(Collected data entries)
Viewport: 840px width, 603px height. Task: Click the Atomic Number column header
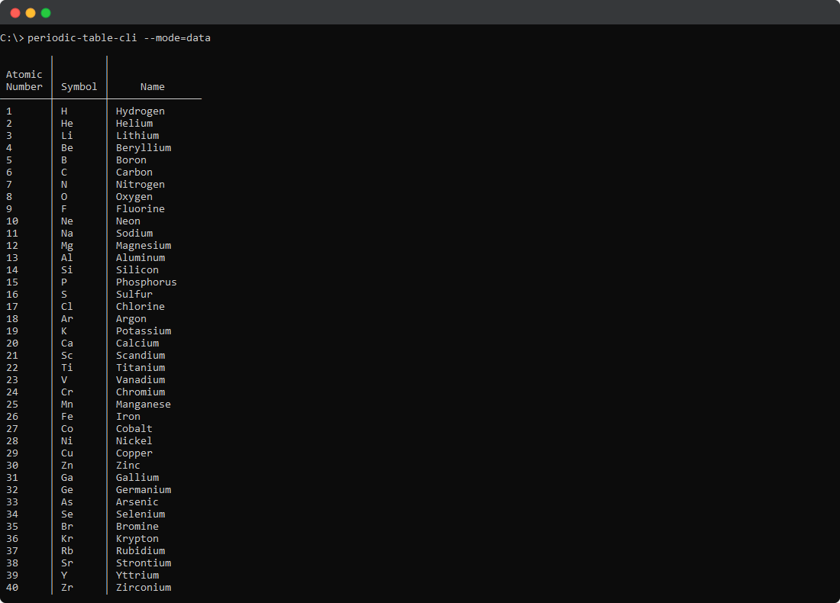click(24, 80)
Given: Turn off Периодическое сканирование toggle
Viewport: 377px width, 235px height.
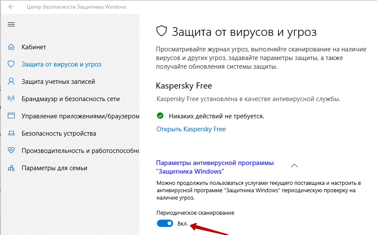Looking at the screenshot, I should [165, 223].
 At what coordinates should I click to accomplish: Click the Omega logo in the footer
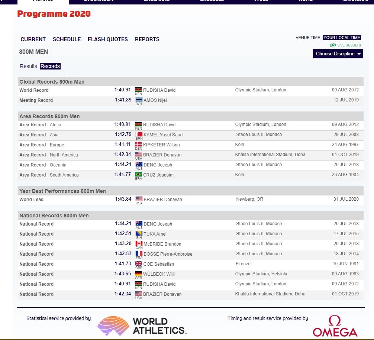pyautogui.click(x=335, y=326)
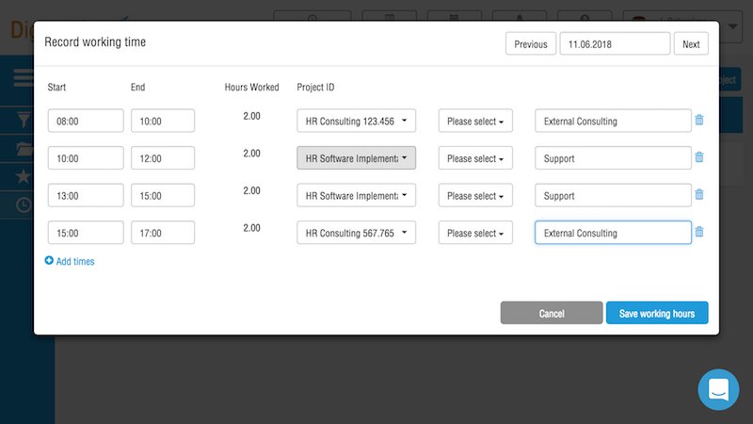This screenshot has height=424, width=753.
Task: Click trash icon for 10:00–12:00 entry
Action: 698,158
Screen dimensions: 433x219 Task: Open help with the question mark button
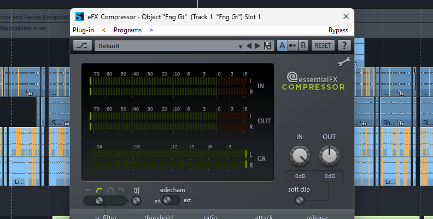pos(344,45)
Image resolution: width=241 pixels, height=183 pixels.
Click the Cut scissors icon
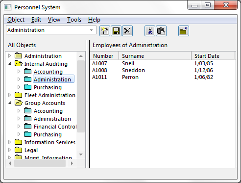tap(150, 31)
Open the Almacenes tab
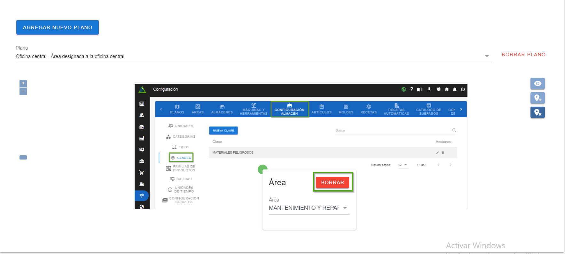This screenshot has width=565, height=254. pos(222,109)
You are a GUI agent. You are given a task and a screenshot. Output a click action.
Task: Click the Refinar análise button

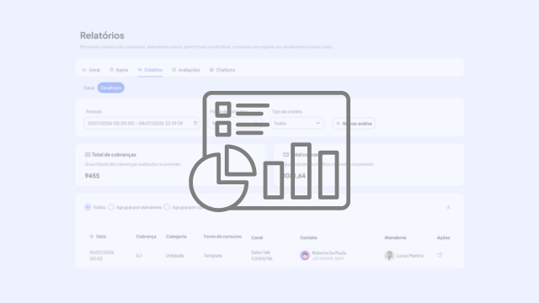pos(354,124)

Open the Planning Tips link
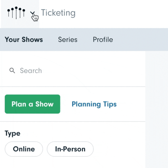tap(94, 104)
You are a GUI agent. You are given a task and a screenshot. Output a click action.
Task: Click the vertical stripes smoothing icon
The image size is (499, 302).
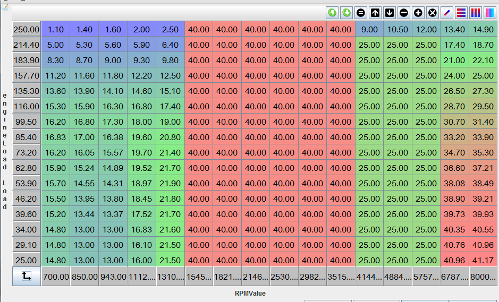[x=476, y=13]
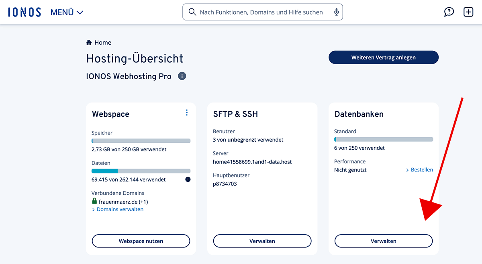Screen dimensions: 482x264
Task: Click the Home breadcrumb link
Action: (x=103, y=43)
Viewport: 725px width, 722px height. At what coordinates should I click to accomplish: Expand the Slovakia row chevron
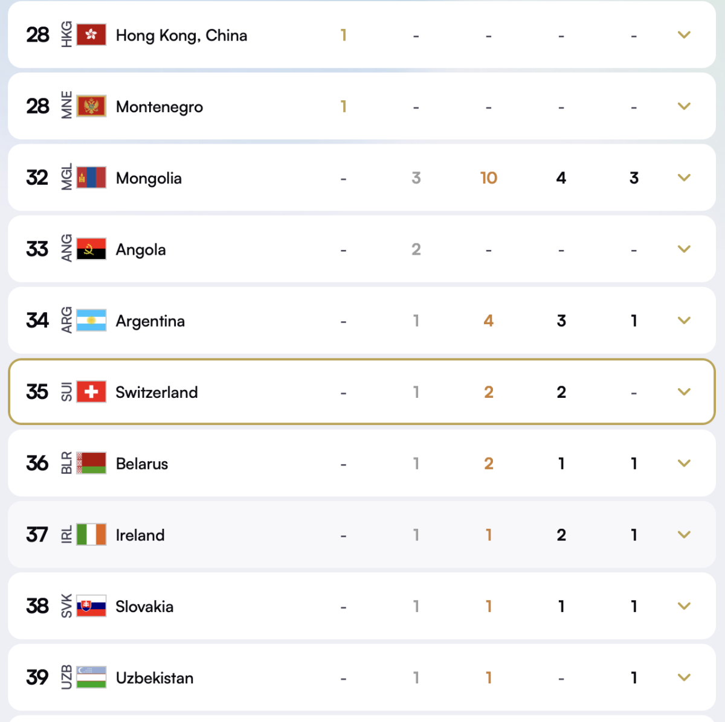684,606
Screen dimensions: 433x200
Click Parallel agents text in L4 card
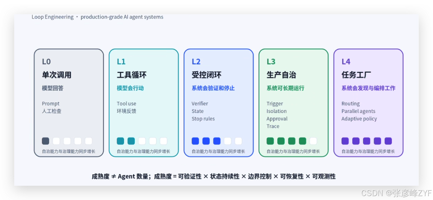coord(358,111)
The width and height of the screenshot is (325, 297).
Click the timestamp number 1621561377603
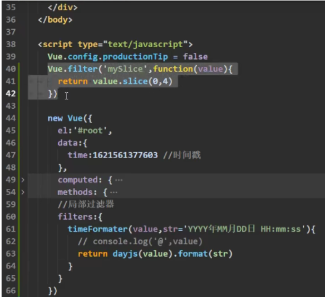click(x=125, y=155)
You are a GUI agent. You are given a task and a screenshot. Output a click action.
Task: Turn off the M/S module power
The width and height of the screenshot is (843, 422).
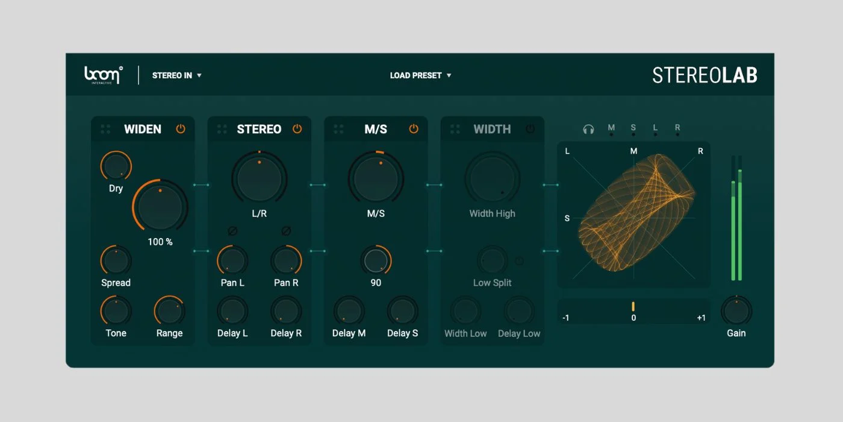click(413, 129)
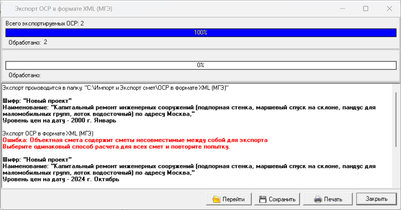Select the red 'Выберите одинаковый способ расчета' line
Image resolution: width=401 pixels, height=210 pixels.
pos(116,147)
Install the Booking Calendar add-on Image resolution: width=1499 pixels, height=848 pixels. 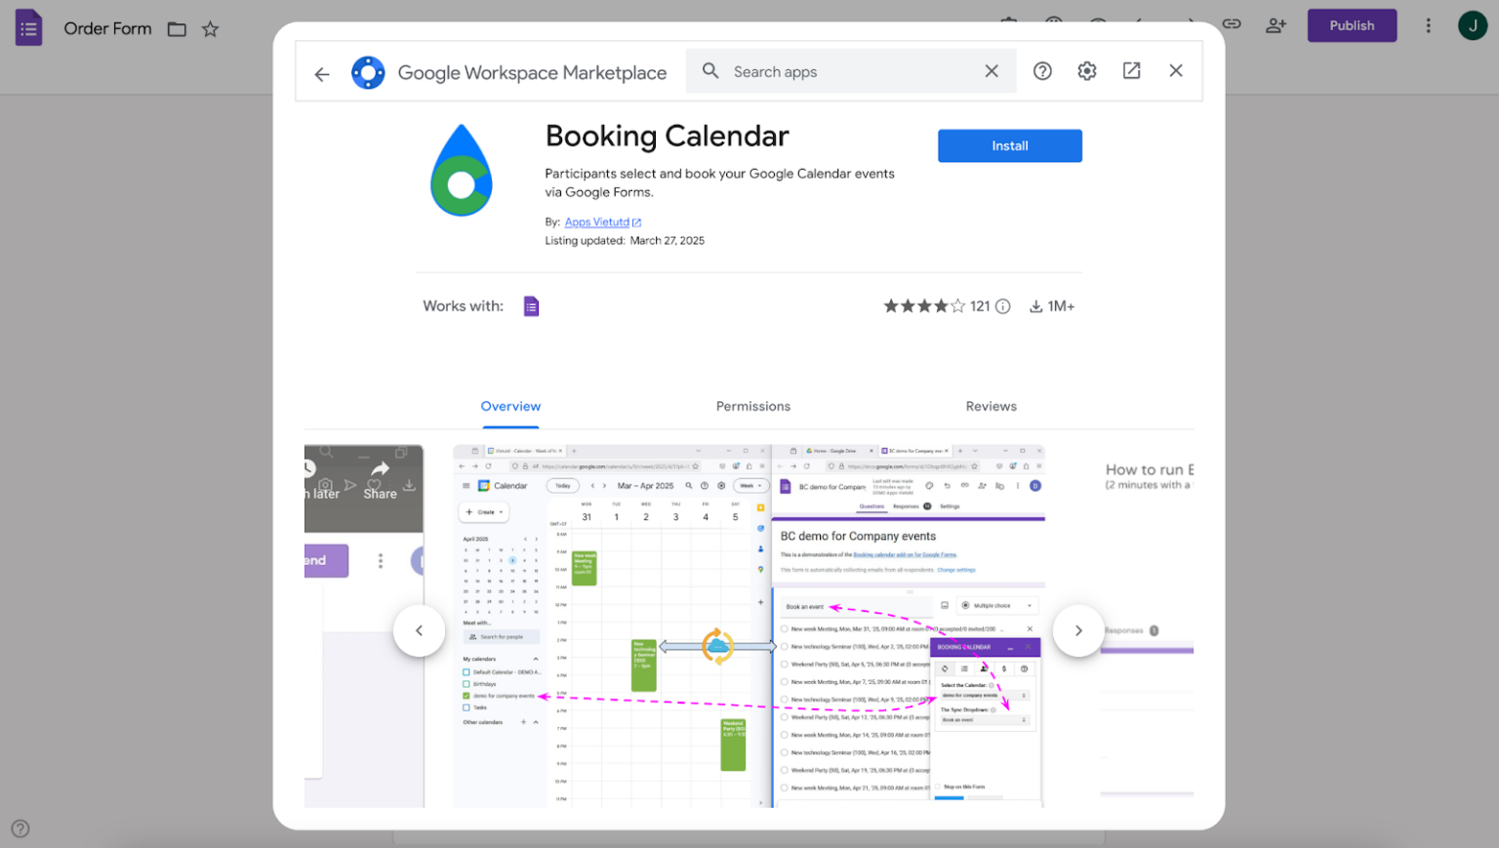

- **WORK TO BE COMPLETED**: Print every record above exactly, with no pictures.

- **OUTPUT BELOW**:
Viewport: 840px width, 603px height. Task: Click the Atomic Number column header
click(24, 80)
Given: Turn off Периодическое сканирование toggle
Viewport: 377px width, 235px height.
Looking at the screenshot, I should [165, 223].
 At what coordinates should I click to accomplish: Click the Omega logo in the footer
pyautogui.click(x=335, y=326)
This screenshot has height=424, width=753.
Task: Click trash icon for 10:00–12:00 entry
Action: 698,158
Screen dimensions: 433x219 Task: Open help with the question mark button
pos(344,45)
Image resolution: width=241 pixels, height=183 pixels.
Click the Cut scissors icon
tap(150, 31)
Open the Almacenes tab
This screenshot has width=565, height=254. pos(222,109)
You are a GUI agent. You are given a task and a screenshot. Output a click action.
Task: Click the Refinar análise button

pos(354,124)

Open the Planning Tips link
tap(94, 104)
You are a GUI agent. You are given a task and a screenshot. Output a click action.
Task: Click the vertical stripes smoothing icon
The image size is (499, 302).
[x=476, y=13]
Screen dimensions: 482x264
Task: Click the Home breadcrumb link
Action: (x=103, y=43)
Viewport: 725px width, 722px height. At what coordinates should I click to accomplish: Expand the Slovakia row chevron
684,606
Screen dimensions: 433x200
Click Parallel agents text in L4 card
coord(358,111)
The width and height of the screenshot is (325, 297).
Click the timestamp number 1621561377603
click(x=125, y=155)
You are a GUI agent. You are given a task and a screenshot. Output a click action.
Task: Turn off the M/S module power
The width and height of the screenshot is (843, 422).
click(413, 129)
Select the red 'Выберите одинаковый способ расчета' line
Image resolution: width=401 pixels, height=210 pixels.
pos(116,147)
Install the Booking Calendar add-on Image resolution: width=1499 pixels, height=848 pixels. 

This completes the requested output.